The People Power Party (PPP) has failed to recruit former lawmaker Yoo Seung-min as its Gyeonggi Province governor candidate, while calls to reconsider Rep. Joo Ho-young — excluded from the Daegu mayoral primary — are resurfacing. The party appears to be floundering in the Seoul metropolitan area, its most critical battleground, without a viable candidate, yet senior figures remain fixated on the Daegu nomination. Critics say the PPP's nomination strategy ahead of local elections is reaffirming the limits of a "Yeongnam party" approach rather than broadening its appeal.
Lee Jeong-hyeon, chair of the PPP's Nomination Management Committee, met reporters after a committee meeting at the party's headquarters in Yeongdeungpo-gu, Seoul, on May 31 and announced that the entire committee, including himself, had decided to resign. "We attempted to change the game through this nomination process, and there was fierce backlash and conflict along the way," Lee said. "But a quiet nomination means nothing has changed. This nomination was an attempt to chart the direction in which the PPP needs to evolve." He added, "It would be desirable for a new committee to handle the remaining local elections and National Assembly by-elections in a more stable and continuous manner."
The mass resignation came just 40 days after the committee was formed. Although Lee did not say so directly, the fallout from the Daegu mayoral and Chungbuk governor primaries, as well as the failure to finalize a Gyeonggi governor candidate, are seen as contributing factors. Lee's earlier announcement that he would run for the combined Jeonnam-Gwangju mayor seat — a conservative stronghold challenge — also appears to have motivated the move to avoid unnecessary conflict-of-interest controversies.
The committee's departure has reignited the Daegu mayoral primary dispute. Candidates excluded under Lee's committee uniformly called for the primary process to be reviewed from scratch. Rep. Joo, who filed an injunction against his cut-off, met privately with party leader Jang Dong-hyeok and stressed that "the nomination must be corrected." Jang reportedly replied, "I will give it careful thought." However, observers inside and outside the party note that a six-candidate primary is already under way and Jang has consistently said he would respect the primary results, making a reversal unlikely.
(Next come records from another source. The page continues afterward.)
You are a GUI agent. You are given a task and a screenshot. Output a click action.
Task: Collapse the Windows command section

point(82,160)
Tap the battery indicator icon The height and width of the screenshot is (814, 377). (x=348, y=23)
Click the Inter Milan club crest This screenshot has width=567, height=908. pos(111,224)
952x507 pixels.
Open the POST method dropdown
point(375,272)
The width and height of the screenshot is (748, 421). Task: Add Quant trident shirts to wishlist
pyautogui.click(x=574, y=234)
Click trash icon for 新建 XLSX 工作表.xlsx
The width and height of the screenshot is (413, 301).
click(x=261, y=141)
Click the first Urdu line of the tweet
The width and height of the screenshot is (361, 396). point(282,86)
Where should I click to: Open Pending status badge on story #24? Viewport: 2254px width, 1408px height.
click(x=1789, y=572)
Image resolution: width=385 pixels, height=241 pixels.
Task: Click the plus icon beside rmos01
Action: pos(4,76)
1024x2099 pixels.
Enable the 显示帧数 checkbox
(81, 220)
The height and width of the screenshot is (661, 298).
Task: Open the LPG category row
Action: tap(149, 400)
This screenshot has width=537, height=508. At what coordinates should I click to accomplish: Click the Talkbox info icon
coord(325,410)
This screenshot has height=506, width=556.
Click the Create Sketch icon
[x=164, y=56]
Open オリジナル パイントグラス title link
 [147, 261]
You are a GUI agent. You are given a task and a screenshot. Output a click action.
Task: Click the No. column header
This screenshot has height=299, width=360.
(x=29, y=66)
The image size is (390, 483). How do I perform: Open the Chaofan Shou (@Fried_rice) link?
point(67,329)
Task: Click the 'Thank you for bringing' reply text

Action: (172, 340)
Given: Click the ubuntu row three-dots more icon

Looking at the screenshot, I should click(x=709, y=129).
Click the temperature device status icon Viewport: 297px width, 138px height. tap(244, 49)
The concern is that this dynamic sends a negative signal when viewed alongside the party's overall election strategy. In Gyeonggi Province, the Yoo Seung-min option has definitively collapsed, and external recruitment efforts have made no headway. Meanwhile, repeated discussions about re-entry by senior figures in Daegu risk creating the impression that the party is more preoccupied with reshuffling Yeongnam power bases than expanding in the capital region.
Political circles warn the nomination turmoil could burden the PPP's outreach strategy. "With the Yoo Seung-min card — the party's gambit for Gyeonggi — off the table, restructuring the Daegu mayoral race around established political figures like Joo Ho-young and Lee Jin-suk could hurt the overall election picture," a political insider said. "Especially now that former Prime Minister Kim Bu-gyeom's entry has made the Daegu race far tougher than before, a strategy of fielding a fresh, less politically colored figure to deliver a shock of novelty might have been the better move."
The Gyeonggi governor nomination remains shrouded in uncertainty. The PPP has struggled to find a candidate and had tried to persuade Yoo through multiple channels. Yoo, however, repeatedly stated he had no intention of running, and Lee confirmed on the day that "we respect former lawmaker Yoo's wishes" and that no further persuasion attempts would be made.
The party leadership and nomination committee also explored external recruitment by contacting multiple business figures, but those efforts have reportedly stalled as well. Local election rules require candidates to register residency in the relevant jurisdiction at least 60 days before the vote, and as of May 31 only four days remained before the residency transfer deadline — leaving little room. Given these constraints, an internal pick between existing candidates — Supreme Council member Yang Hyang-ja and former CEO Ham Jin-gyu — is gaining traction over outside recruitment.
The party plans to form a separate nomination committee to swiftly handle remaining by-election nominations. Party leader Jang said, "I am grateful for the efforts to deliver nominations that meet the public's expectations. We will form a separate committee and proceed quickly with the remaining local and by-election nominations."
Within the party, some voices argue that existing candidates for Gyeonggi governor deserve serious consideration. A nomination committee official said, "Democratic Party candidates talk about semiconductors every day, because Gyeonggi is essentially half about semiconductors. Existing candidates such as Supreme Council member Yang, a semiconductor expert, are fully competitive in terms of their profiles."